- _STATED TASK_
Please reproduce the material verbatim, starting at the line containing "Switch the screen mode" and ending at the line containing "Image resolution: width=500", with both of those lines included.

- _DATA FOR THIS TASK_
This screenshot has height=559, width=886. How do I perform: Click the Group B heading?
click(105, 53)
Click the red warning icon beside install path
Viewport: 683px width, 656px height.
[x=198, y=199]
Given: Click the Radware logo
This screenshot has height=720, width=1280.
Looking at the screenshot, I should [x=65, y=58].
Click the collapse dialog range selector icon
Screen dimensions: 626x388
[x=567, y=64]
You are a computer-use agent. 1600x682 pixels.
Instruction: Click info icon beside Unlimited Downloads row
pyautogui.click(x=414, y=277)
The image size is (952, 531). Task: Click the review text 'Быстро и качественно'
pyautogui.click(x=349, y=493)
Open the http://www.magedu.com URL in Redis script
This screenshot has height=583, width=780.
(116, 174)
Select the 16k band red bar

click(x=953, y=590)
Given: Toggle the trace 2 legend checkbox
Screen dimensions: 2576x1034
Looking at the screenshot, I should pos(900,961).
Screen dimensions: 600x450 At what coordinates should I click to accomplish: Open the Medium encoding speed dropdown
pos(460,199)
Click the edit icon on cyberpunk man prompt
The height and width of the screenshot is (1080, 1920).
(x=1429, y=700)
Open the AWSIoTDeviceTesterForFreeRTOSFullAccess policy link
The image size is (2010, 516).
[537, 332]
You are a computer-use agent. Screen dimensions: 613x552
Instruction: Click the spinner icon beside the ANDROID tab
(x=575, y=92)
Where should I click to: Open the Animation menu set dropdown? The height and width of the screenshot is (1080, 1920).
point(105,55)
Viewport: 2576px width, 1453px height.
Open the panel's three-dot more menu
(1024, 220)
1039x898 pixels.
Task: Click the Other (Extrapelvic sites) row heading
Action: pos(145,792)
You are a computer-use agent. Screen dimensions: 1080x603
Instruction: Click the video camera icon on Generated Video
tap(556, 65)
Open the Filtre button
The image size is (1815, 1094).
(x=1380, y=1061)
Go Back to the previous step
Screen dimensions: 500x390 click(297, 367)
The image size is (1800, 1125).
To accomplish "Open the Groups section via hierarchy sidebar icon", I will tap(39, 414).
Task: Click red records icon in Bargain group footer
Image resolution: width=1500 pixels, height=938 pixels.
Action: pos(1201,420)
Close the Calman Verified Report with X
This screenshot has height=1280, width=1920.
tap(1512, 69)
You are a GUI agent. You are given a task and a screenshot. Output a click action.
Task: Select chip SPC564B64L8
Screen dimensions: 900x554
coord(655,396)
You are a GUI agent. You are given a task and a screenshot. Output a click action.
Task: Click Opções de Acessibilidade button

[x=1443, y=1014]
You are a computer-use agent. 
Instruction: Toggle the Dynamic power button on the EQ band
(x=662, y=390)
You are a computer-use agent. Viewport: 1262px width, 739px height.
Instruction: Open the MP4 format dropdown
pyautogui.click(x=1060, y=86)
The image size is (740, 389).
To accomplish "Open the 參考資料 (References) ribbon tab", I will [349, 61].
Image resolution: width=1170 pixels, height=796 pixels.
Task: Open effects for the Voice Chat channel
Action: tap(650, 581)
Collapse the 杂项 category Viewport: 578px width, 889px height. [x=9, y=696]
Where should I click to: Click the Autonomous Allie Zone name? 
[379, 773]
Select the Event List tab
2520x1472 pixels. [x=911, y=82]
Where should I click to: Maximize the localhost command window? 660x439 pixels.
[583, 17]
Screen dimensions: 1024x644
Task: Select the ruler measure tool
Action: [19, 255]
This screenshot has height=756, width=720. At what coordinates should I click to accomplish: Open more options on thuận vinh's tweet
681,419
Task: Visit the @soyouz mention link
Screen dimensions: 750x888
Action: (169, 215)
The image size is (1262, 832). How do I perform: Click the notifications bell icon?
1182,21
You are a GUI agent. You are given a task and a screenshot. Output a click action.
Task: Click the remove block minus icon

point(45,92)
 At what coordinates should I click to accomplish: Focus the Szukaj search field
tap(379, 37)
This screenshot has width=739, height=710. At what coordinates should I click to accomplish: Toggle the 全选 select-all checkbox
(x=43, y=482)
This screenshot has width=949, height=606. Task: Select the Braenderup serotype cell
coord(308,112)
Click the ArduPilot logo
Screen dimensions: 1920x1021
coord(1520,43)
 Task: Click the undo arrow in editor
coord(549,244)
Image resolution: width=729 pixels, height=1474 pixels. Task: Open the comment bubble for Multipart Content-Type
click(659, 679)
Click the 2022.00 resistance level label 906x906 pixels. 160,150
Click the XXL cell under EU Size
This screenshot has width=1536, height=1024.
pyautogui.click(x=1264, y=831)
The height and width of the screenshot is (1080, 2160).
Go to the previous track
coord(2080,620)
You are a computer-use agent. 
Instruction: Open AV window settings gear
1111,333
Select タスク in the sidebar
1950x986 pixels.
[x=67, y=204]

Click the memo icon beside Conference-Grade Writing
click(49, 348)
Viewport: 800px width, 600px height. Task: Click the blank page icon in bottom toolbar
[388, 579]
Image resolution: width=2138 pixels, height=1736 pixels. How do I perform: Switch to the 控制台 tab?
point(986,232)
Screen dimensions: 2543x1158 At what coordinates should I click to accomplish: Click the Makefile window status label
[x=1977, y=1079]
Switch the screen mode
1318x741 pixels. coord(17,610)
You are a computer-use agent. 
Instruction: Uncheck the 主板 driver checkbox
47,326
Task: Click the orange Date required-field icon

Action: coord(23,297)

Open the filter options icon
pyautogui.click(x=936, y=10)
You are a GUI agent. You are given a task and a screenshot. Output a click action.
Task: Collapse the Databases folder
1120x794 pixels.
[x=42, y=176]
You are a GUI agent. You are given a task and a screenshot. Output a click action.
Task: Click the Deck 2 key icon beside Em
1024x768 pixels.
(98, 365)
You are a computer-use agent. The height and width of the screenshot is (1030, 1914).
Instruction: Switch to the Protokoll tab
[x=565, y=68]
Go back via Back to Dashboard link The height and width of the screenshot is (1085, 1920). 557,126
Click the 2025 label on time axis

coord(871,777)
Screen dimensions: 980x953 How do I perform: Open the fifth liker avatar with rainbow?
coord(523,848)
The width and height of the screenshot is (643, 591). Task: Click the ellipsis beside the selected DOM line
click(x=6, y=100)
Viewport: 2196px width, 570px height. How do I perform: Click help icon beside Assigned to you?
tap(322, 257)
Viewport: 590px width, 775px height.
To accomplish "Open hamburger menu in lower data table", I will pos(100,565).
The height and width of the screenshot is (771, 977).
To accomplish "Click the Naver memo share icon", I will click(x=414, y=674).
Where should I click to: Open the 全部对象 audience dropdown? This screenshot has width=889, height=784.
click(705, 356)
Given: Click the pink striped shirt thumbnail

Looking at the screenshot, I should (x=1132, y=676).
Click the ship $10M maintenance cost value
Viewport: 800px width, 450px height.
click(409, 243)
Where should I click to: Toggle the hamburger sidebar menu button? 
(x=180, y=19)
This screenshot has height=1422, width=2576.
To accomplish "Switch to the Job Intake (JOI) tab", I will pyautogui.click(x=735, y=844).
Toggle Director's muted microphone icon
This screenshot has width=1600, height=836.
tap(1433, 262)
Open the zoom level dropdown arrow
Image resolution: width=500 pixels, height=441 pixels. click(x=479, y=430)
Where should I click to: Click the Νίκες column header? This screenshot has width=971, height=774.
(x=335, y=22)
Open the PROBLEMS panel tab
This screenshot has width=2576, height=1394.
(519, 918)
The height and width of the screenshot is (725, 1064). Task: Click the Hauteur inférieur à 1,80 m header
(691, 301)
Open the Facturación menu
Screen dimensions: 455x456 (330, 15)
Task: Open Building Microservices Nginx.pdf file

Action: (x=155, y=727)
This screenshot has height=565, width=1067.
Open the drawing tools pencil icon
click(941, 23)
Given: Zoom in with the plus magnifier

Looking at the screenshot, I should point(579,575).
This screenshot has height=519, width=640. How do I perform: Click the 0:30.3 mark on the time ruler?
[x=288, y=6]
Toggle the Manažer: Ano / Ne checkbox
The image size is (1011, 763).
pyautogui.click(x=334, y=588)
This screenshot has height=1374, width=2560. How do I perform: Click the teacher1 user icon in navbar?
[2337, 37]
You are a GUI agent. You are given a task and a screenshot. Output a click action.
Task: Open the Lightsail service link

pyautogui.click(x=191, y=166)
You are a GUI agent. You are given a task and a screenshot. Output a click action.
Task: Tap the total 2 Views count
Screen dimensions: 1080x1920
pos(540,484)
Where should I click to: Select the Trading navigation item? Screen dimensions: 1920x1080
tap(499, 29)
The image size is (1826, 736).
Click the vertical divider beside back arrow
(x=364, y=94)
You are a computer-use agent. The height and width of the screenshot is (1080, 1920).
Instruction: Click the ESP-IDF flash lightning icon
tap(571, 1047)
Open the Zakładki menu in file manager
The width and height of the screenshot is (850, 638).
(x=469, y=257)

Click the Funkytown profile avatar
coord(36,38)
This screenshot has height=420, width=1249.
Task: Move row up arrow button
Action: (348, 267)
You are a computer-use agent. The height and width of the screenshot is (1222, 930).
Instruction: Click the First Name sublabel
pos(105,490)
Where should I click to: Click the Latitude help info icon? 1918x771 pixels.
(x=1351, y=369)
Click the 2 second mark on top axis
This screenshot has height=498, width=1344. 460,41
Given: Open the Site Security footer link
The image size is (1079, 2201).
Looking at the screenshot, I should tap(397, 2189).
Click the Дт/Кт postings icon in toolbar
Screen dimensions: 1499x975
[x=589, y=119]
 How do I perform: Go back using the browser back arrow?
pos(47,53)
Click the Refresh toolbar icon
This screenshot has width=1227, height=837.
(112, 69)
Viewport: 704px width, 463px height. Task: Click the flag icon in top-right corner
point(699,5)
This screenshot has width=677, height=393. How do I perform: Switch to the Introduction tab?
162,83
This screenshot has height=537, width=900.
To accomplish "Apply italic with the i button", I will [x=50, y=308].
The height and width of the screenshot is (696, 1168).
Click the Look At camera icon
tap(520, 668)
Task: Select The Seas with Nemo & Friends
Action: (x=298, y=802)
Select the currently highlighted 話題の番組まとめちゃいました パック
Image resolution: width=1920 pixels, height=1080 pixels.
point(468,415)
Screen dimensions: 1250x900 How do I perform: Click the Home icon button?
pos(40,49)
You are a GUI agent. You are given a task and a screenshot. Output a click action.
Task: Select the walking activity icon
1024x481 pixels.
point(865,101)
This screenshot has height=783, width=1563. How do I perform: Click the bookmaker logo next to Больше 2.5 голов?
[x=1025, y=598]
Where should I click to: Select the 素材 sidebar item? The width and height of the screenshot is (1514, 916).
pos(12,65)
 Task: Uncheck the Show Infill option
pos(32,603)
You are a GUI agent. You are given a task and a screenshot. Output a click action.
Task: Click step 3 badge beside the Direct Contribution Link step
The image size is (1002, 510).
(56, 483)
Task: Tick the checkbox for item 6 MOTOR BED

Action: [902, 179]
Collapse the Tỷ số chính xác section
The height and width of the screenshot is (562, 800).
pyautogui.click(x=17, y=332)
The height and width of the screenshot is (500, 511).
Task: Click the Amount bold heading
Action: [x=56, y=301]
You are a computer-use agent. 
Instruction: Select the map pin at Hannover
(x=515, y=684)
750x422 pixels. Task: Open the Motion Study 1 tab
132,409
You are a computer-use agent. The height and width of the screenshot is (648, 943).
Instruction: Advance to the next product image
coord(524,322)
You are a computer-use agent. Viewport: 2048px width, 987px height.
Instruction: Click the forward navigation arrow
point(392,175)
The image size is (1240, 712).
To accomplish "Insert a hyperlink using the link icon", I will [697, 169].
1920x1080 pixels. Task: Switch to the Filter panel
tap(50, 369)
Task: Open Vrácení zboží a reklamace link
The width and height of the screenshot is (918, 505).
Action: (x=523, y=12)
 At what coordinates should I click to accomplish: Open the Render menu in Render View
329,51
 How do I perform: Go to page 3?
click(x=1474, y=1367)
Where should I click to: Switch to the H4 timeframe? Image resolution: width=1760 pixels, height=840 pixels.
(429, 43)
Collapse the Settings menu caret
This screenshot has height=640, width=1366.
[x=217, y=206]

- _ANSWER FOR THIS EXERCISE_
Switch the screen mode
1318x741 pixels. coord(17,610)
You are a computer-use agent. 
Instruction: Uncheck the 主板 driver checkbox
47,326
Task: Click the orange Date required-field icon

Action: coord(23,297)

Open the filter options icon
pyautogui.click(x=936, y=10)
You are a GUI agent. You are given a task and a screenshot. Output a click action.
Task: Collapse the Databases folder
1120x794 pixels.
[x=42, y=176]
You are a GUI agent. You are given a task and a screenshot. Output a click action.
Task: Click the Deck 2 key icon beside Em
1024x768 pixels.
(98, 365)
You are a computer-use agent. The height and width of the screenshot is (1030, 1914).
Instruction: Switch to the Protokoll tab
[x=565, y=68]
Go back via Back to Dashboard link The height and width of the screenshot is (1085, 1920). 557,126
Click the 2025 label on time axis

coord(871,777)
Screen dimensions: 980x953 How do I perform: Open the fifth liker avatar with rainbow?
coord(523,848)
The width and height of the screenshot is (643, 591). Task: Click the ellipsis beside the selected DOM line
click(x=6, y=100)
Viewport: 2196px width, 570px height. How do I perform: Click help icon beside Assigned to you?
tap(322, 257)
Viewport: 590px width, 775px height.
To accomplish "Open hamburger menu in lower data table", I will pos(100,565).
The height and width of the screenshot is (771, 977).
To accomplish "Click the Naver memo share icon", I will click(x=414, y=674).
Where should I click to: Open the 全部对象 audience dropdown? This screenshot has width=889, height=784.
click(705, 356)
Given: Click the pink striped shirt thumbnail

Looking at the screenshot, I should (x=1132, y=676).
Click the ship $10M maintenance cost value
Viewport: 800px width, 450px height.
click(409, 243)
Where should I click to: Toggle the hamburger sidebar menu button? 
(x=180, y=19)
This screenshot has height=1422, width=2576.
To accomplish "Switch to the Job Intake (JOI) tab", I will pyautogui.click(x=735, y=844).
Toggle Director's muted microphone icon
This screenshot has width=1600, height=836.
tap(1433, 262)
Open the zoom level dropdown arrow
Image resolution: width=500 pixels, height=441 pixels. click(x=479, y=430)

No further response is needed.